Mais son charisme n’aurait certainement pas suffi s’il n’avait pas été doublé d’un sens aigu du travail. Ses anciens coéquipiers évoquent un homme rigoureux, très sérieux, un compétiteur hors pair. Interrogé par l’AFP, Pierre Deblock, qui l’a côtoyé à Sedan, partage une anecdote révélatrice à ce sujet : « Tous les lundis, on devait aller courir dans un bois, et nous, les anciens, avions trouvé un petit raccourci sur le parcours. Alors qu’il venait d’arriver et qu’il était tout jeune, il nous a fait la morale ! » Ce sens de l’effort, c’est son entraineur de l’époque, Bruno Metsu, qui le lui a transmis. L’intéressé ne renie pas la filiation avec le technicien français, bien au contraire : « Si j’ai réussi à atteindre un très haut niveau dans le football, c’est grâce à lui. Mon meilleur football, je l’ai toujours joué avec Bruno », confie-t-il. Et devinez qui est sur le banc de la sélection lors de la belle aventure des Lions en 2002 ? Bruno Metsu.

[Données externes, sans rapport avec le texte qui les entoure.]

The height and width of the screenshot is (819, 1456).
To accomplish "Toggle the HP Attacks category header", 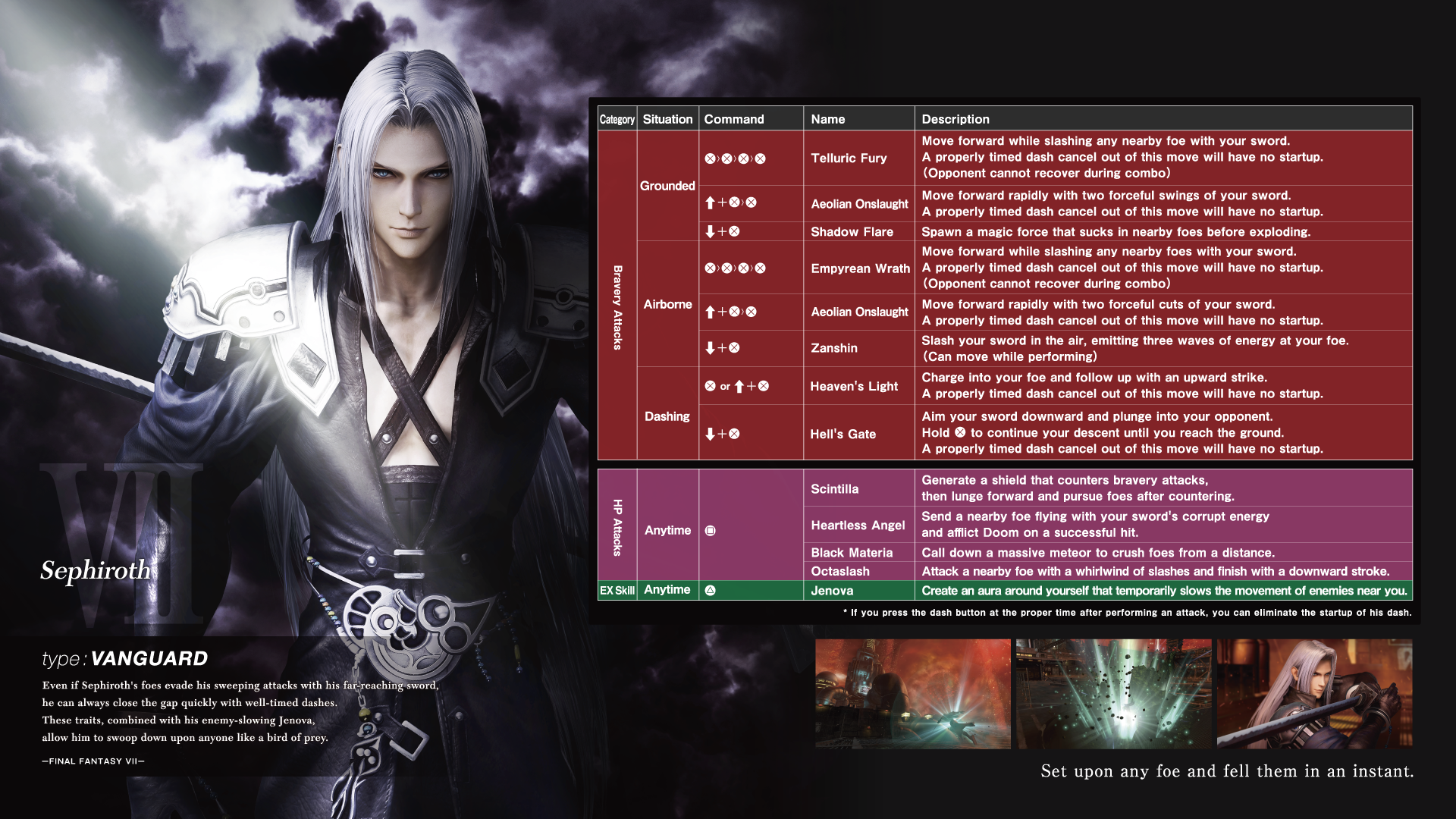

Aliou Cissé parviendra-t-il à faire des Lions les nouveaux rois d’Afrique ? L’ancien pensionnaire de Ligue 1 bénéficie en tout cas d’une très belle génération. Kalidou Koulibaly, Idrissa Gueye, Ismaïla Sarr et Keita Baldé sont autant de joueurs confirmés au plus haut niveau. Ajoutez-y la star Sadio Mané et vous obtenez une équipe qui a toutes les qualités requises pour s’imposer cet été en Égypte. Le sélectionneur, lui, refuse catégoriquement le statut de favori. Interrogé par Jeune Afrique, il déclarait : « Je le dis et le maintiens. Le Sénégal n’est pas le favori. Pour cette compétition il nous faudra de la sueur, des larmes et parfois du sang. » Un cœur de lion et de l’humilité en somme. Rien de moins étonnant de la part d’Aliou Cissé.